Die Klägerin hat vorgetragen, ihr und ihrem Ehemann sei die Eheschließungsgenehmigung durch die iranischen Behörden mit dem Argument verweigert worden, ihr Ehemann könne nicht im Iran leben und müsse bald nach Afghanistan zurückkehren. Dies rechtfertigt die Schlussfolgerung des Verwaltungsgerichts, von der Regelung in § 1060 des iranischen ZGB werde in Fällen einer beabsichtigten Eheschließung mit afghanischen Staatsangehörigen durch Versagung der Sondergenehmigung aus einwanderungspolitischen Gründen Gebrauch gemacht, um eine baldige Rückkehr der als unliebsam empfundenen afghanischen Flüchtlinge in ihre Heimat zu gewährleisten.

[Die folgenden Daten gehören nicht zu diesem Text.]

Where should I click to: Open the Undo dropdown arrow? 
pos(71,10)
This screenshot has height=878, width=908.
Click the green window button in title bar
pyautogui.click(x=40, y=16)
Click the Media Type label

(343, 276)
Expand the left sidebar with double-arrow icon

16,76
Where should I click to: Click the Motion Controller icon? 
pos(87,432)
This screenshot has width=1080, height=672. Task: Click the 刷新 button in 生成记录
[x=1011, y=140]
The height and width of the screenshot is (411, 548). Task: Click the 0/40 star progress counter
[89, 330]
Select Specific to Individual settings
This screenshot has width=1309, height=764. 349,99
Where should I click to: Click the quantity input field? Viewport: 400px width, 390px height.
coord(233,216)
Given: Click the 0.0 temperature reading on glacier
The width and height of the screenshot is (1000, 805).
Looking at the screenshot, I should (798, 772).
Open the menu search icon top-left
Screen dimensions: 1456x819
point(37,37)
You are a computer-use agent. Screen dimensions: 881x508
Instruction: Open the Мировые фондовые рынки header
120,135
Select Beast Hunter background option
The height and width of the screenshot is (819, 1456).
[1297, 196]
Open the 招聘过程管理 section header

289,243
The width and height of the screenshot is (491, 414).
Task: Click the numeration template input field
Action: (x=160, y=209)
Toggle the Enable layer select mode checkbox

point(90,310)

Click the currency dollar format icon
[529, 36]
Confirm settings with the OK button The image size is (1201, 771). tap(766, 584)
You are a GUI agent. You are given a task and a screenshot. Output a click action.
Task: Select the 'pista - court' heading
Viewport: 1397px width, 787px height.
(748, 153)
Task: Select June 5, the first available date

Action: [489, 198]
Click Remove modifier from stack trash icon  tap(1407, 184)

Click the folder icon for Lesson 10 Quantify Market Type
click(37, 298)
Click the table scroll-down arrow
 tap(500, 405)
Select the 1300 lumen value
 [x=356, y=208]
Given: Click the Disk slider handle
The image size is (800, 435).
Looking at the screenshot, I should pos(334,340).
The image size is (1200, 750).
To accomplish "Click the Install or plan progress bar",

Zielt aber der beeinträchtigende Eingriff nach der erkennbaren Gerichtetheit der Maßnahme (vgl. hierzu BVerwG, Urteil vom 6. April 1992, a.a.O., Seite 133) ungeachtet einer mit dieser Maßnahme verbundenen faktischen Menschenrechtsverletzung und Diskriminierung nicht auf eines der in § 60 Abs. 1 AufenthG genannten unveräußerlichen persönlichen Eigenschaften und Merkmale ab, sondern erfolgt diese Maßnahme aus anderen Gründen, kommt die Zuerkennung von Abschiebungsschutz nach der vorgenannten aufenthaltsrechtlichen Bestimmung nicht in Betracht.